El ilustre metafísico cuyo nombre acabamos de estampar pertenecía a la sinagoga portuguesa de Amsterdam. Don José Amador de los Ríos no ha tratado de él, porque Spinoza no escribió jamás en la lengua de sus antecesores. Después de Barrios, no tuvo la literatura hispano-judaica refugiada más que controvertistas, algunos místicos y, en fin, comentadores. Nuestro autor hace una mención muy honrosa, entre estos últimos órganos del idioma castellano en las regiones septentrionales, de Daniel López Laguna, cuya traducción en verso de los Salmos apareció en Londres en 1720; de José de la Vega, rico y docto negociante de Amberes, y de doña Isabel Correa, que dedicó el año 1695 al conde Palatino una traducción española del Pastor Fido. Esta obra está versificada con mucho talento y facilidad, pero carece, aun más que la pastoral original, de naturalidad y de verdadera ternura. La familia de doña Isabel había huido de España y refugiándose en Amberes a mediados del siglo XVII, ciudad que, aunque bajo la dominación española desde 1584 hasta 1706, conservó con un celo y previsión enérgica los privilegios que impedían que la Inquisición se estableciese jamás en ella.

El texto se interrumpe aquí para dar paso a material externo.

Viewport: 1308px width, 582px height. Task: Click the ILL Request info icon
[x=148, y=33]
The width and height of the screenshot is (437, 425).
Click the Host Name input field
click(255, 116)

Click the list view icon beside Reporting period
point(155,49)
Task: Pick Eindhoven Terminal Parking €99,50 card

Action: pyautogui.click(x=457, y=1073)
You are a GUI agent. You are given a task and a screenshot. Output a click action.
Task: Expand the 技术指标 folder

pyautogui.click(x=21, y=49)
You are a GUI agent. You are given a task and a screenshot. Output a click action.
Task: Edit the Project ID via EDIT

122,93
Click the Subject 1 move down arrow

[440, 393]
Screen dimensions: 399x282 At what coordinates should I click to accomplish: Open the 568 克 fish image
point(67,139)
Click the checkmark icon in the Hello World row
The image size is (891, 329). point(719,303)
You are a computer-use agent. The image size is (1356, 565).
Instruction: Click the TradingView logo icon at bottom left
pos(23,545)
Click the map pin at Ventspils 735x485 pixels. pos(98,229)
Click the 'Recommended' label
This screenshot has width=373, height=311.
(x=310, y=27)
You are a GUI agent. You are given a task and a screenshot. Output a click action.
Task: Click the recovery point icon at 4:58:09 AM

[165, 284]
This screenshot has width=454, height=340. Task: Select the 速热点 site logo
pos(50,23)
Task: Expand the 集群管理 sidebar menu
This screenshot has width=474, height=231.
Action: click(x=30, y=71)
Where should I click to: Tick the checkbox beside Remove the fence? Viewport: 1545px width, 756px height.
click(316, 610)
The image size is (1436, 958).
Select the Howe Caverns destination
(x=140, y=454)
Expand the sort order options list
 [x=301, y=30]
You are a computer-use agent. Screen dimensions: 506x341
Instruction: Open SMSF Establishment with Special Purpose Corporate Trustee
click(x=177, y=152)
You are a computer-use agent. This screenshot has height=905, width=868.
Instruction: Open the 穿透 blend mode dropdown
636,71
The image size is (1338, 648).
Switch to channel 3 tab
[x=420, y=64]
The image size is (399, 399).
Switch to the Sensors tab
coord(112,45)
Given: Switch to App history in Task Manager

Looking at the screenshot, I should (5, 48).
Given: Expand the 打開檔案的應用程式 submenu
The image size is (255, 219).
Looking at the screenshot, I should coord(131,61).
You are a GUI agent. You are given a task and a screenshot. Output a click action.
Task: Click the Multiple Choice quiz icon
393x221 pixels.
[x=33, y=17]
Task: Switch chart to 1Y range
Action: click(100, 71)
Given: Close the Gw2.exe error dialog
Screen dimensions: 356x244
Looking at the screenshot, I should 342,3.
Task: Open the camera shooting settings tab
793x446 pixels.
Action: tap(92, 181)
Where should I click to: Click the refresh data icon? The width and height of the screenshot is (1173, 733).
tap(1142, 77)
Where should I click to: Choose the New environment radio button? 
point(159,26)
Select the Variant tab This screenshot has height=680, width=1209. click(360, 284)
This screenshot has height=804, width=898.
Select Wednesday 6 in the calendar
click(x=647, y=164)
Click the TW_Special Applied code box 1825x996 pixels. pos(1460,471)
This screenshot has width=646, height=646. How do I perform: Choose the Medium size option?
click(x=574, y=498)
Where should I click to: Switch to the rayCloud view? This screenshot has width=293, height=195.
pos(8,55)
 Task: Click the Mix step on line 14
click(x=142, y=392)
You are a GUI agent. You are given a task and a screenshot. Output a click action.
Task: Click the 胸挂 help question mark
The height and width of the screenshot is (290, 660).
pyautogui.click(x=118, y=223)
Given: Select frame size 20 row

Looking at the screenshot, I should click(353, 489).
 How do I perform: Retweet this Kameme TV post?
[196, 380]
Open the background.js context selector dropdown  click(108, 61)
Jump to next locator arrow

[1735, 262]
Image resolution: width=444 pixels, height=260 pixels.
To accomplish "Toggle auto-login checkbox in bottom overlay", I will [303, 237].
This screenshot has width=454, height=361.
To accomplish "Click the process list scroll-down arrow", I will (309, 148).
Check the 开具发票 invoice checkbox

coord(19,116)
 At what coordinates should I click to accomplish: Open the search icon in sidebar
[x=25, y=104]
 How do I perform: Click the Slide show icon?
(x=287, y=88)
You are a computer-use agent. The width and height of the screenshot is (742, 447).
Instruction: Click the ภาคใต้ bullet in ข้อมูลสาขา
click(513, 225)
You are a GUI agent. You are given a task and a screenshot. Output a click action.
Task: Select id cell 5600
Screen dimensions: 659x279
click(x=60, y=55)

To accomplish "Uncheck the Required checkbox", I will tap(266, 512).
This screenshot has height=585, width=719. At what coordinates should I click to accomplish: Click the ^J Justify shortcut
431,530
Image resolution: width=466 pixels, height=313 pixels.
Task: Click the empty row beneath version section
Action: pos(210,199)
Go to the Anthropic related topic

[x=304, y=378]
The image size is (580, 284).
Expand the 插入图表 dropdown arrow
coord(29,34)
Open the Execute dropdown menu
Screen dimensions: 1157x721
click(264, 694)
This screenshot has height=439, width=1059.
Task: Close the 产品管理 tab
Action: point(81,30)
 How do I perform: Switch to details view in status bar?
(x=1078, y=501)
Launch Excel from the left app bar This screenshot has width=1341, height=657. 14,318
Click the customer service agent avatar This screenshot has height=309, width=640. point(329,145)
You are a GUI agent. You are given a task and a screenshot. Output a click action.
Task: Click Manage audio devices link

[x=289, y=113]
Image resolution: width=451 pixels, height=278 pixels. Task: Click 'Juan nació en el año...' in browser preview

Al principio del siglo XVIII, los judíos de origen español, dispersados en el norte de la Europa, abandonaron el uso y hasta la literatura de sus idiomas maternos, el castellano y el portugués. Su actividad, concentrada cada vez más en los estudios científicos y las especulaciones del comercio, dejó de ser provechosa al dominio de la inteligencia en la carrera que sus antepasados habían recorrido con tanto vigor y, sobre todo, con tanta perseverancia. Este lúgubre fenómeno, de que hemos tenido recientemente ocasión de hablar, que se manifestó sobre la España cuando se aproximaba la extinción en ella de la casa de Carlos V; esta suspensión de vida intelectual y de trabajos literarios, de la cual resulta una laguna absoluta y considerable en los anales del país; esta muerte temporal absorbió igualmente la rama accesoria y refugiada que habían transplantado al Norte los hebreos desterrados de la Península Ibérica. Pero para una literatura facticia, débilmente asentada sobre un suelo extranjero, no podía como para la otra haber resurrección. En lo sucesivo no han escrito más que en holandés, en francés, en inglés o en alemán los miembros literatos de las sinagogas antiguamente españolas, que moran del lado acá de los Pirineos.